Bereits in Klasse 8 haben die Schülerinnen und Schüler einfache Formen des Argumentierens kennen gelernt.
Im Arbeitsbereich 1 „Sprechen und Schreiben“ der 8. Klasse heißt es hierzu: „Die Schülerinnen und Schüler werden mit einfachen Formen des Argumentierens bekanntgemacht.“ 1
Die Schülerinnen und Schüler lernen dabei, die einzelnen Bestandteile eines Arguments (Behauptung - Begründung - Beleg / Beispiel) kennen.
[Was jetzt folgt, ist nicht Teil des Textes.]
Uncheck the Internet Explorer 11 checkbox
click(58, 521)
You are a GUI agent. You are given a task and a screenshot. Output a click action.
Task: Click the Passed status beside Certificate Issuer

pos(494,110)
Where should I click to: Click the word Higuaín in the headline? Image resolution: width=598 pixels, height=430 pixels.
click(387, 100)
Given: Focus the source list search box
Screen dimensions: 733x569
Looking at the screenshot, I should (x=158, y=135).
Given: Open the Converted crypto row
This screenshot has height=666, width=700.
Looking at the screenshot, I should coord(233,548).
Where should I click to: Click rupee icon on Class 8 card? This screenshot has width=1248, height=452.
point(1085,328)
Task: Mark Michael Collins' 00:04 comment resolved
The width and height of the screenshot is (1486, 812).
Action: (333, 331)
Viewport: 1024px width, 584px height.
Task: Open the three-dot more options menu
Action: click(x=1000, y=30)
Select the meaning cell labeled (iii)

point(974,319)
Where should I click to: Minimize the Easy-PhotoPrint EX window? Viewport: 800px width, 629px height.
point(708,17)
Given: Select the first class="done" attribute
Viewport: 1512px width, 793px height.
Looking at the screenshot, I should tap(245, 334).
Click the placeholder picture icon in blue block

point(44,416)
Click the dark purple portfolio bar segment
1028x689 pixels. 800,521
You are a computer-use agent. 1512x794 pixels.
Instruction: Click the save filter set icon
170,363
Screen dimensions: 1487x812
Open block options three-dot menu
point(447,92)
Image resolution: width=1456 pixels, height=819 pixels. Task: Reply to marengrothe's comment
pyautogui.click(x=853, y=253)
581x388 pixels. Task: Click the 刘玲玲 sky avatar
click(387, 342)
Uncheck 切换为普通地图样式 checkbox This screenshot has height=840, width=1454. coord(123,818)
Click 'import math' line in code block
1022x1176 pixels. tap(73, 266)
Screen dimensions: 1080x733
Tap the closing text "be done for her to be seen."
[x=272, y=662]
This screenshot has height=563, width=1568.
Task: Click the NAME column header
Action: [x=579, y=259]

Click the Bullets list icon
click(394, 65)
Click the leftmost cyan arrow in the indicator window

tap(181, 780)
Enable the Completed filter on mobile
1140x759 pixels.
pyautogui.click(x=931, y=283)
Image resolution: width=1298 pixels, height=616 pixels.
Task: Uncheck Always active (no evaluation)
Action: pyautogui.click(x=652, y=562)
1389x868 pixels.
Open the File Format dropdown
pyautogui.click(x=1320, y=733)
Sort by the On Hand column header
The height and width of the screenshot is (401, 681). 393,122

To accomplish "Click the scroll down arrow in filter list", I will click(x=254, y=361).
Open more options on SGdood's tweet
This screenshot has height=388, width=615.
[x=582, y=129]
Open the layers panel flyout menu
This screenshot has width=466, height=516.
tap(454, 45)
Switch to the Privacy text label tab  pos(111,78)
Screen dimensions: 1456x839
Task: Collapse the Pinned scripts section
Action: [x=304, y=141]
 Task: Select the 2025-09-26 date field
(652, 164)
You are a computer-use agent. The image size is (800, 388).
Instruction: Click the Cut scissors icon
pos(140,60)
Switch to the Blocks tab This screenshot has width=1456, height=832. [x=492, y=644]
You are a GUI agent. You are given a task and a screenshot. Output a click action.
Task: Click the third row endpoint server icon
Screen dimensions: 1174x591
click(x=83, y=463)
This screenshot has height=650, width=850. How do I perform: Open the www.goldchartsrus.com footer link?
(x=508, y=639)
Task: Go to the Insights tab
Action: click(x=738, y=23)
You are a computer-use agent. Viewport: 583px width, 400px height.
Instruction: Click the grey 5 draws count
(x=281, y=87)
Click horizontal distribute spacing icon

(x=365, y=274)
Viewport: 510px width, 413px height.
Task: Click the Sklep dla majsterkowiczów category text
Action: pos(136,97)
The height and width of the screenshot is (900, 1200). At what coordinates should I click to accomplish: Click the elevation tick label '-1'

Auch im Aufsatzunterricht der Klasse 9 bildet die Erörterung einen Schwerpunkt. Im Jahrgangsplan der Klasse 9 heißt es zu den erwähnten Themen: „Die Schülerinnen und Schüler lernen, komplexe Sachverhalte zu klären und sich mit Problemen argumentativ auseinander zu setzen.
Das Beobachten und Untersuchen von Gesprächen und Gesprächsverläufen fördert ihre Fähigkeit zu angemessener sprachlicher Auseinandersetzung.“ 2 Auch im Bereich des Abwägens bestimmter Berufssparten ist dieses Thema bedeutsam. Darüber hinaus leistet dieses Thema einen Beitrag zur Unterstützung des Sprachverständnisses, indem besonders das Verknüpfen von Sätzen und Satzteilen geübt wird.
1 Bildungsplan für die Realschule, Lehrplanheft 3 /1994, 221.
2 Bildungsplan für die Realschule, Lehrplanheft 3 /1994, 294.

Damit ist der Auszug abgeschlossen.